**Stored items**
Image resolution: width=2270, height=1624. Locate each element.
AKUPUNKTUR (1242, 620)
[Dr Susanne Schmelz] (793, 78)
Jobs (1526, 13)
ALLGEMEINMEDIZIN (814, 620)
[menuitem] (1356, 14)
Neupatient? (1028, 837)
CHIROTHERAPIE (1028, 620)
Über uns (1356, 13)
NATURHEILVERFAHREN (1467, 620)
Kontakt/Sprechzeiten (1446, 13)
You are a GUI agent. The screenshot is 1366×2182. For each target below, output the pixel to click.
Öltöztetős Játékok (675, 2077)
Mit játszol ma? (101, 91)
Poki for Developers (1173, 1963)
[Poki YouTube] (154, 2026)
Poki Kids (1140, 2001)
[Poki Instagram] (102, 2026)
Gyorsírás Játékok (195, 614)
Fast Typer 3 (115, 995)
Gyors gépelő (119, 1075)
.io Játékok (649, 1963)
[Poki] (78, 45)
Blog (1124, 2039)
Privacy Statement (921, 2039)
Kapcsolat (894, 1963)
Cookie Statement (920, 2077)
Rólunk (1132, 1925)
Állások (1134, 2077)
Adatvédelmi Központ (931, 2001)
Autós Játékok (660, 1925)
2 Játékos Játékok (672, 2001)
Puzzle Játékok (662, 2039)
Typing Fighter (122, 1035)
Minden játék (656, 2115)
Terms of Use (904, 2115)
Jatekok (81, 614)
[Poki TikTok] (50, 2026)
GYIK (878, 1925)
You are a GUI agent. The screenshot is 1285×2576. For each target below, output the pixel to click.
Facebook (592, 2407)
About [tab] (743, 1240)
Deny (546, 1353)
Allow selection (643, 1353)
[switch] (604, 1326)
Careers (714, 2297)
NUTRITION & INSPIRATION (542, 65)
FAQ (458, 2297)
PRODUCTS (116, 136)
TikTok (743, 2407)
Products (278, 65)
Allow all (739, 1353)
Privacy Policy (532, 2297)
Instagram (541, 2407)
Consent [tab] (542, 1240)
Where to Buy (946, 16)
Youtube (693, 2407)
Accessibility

**Exercise prompt**
Determine how many lines in the preceding records include the word "output". The answer is that number alone.

**Answer for the task**
2